Good look and remember why you are doing this.

Hi Kh4

Thanks for letting me know your experience. I too am determined to complete this treatment, just need to have better pain management which my GP is trying to sort out. Apparently it’s trial and error. I’ve now had my second round and was no better with amitryptilene so now I’m on pregabalin with tramadol for breakthrough pain as required. Third round is on Wednesday so will see from Friday night onwards if that combo is working.

Im glad you managed to complete your treatment and hope you are doing well

Take cate

Kate xx

Hi Kate

Fingers crossed that these new pain meds work for you.  On the bright side you are almost 1/2 way through.  Keep in your mind why you are doing this and it will all be over soon.

I went for my 1st follow up appointment with my local gynaecologist just last week, after being discharged from The Christie and was told that I looked really healthy down there which was good news.

you take care too.

That’s great news for you, I hope you feel well and continue to get back to “normality”.

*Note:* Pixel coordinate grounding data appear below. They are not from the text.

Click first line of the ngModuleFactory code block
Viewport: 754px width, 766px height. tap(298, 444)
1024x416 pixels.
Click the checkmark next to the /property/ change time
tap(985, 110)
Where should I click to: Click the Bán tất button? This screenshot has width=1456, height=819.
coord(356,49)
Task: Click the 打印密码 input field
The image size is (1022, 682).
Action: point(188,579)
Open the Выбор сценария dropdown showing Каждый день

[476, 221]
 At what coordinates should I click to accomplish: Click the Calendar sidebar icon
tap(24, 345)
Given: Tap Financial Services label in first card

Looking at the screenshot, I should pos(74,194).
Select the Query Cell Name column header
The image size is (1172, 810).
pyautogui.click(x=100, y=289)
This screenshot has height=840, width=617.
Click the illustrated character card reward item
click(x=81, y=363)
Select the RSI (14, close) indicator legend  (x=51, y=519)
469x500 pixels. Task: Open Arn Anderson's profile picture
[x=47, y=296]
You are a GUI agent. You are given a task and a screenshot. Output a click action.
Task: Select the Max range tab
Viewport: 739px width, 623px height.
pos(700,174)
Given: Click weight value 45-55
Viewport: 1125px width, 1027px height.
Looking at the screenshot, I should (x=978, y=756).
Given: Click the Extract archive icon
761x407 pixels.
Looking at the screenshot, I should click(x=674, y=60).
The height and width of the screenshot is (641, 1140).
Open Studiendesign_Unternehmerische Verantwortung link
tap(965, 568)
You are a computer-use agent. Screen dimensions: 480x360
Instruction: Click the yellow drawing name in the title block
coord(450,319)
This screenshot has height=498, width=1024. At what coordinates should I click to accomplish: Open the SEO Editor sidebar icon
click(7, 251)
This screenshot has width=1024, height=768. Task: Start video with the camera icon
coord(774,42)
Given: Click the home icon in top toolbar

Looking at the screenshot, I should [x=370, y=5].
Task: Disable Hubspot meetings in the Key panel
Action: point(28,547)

If you don’t mind could you tell me what your follow up appointments at the Christie actually  entailed? I’m at the Beatson in Glasgow and I’ve been told that there will be no blood tests or scans, which concerns me greatly. My only symptom was occasional spotting I otherwise felt well so not sure what other symptoms to look out for.

Thank you

Kate xx

Katl1. Hi Kate, pardon me if I'm butting in here! - I agree the "patient led" looking for problems can be quite worrying as I too had no symptoms other than a couple of days pink mucous-like spotting which I was going to ignore. 

I think blood tests are helpful for other cancers i.e. Cervical and prostate but not for ours. They don't offer CT scans as a matter of course, I think due to financial constraints.

What to look out for is unusual swelling, obviously a bleed from anywhere - there's nowhere left to bleed from and unexplained pain.

It's almost a year since my brachytherapy and I've been experiencing shortness of breath and abdomen pain together with a change of bowel habits (can be a side effect of brachytherapy) my GP has referred me for a CT scan, I'm pleased to say, as my blood tests for inflammatory markers were also elevated - also have unexplained pain in shoulder. It could be the start of rheumatoid arthritis. These tests were ordered by my GP. I did advise my CNS, they're very supportive, but when I explained what I symptoms I was having they didn't think they sounded relevant to my cancer. 

Hope that helps a bit, I suppose it does prove the NHS have got us covered one way or the other as I said at the start they don't do blood tests or CT scans and here I am having both!

Sending hugs, Barb x

Kate

After my radiotherapy and brachytherapy finished I had a telephone consultation with the clinical nurse at the Christie.  I was then discharged from The Christie and referred back to the gynaecology dept at my local health authority where I had my first follow up appointment.  At that appointment I did explain that I was quite anxious about the cancer coming back and was told that I would be seen every 4 months for 2 years then the aftercare would be patient led, which is quite scary as like you I did not feel unwell and was in hospital for emergency surgery on an unrelated matter when they found the cancer.  I asked when I would be getting my next scan and she said there was no plans for any scans and they are not routinely part of the aftercare treatment.  I had an internal examination and was told that everything looked extremely healthy down there.

After 6 lots of chemo and then going to the hospital every day for almost 5 weeks for all the treatment to then stop it does make me quite nervous, but you cannot dwell on it and let it takeover your life.  We all don’t know what is round the corner.  Get your treatment over and done with (easy for me to say 8 know) and look forward to the future.  Please stay positive.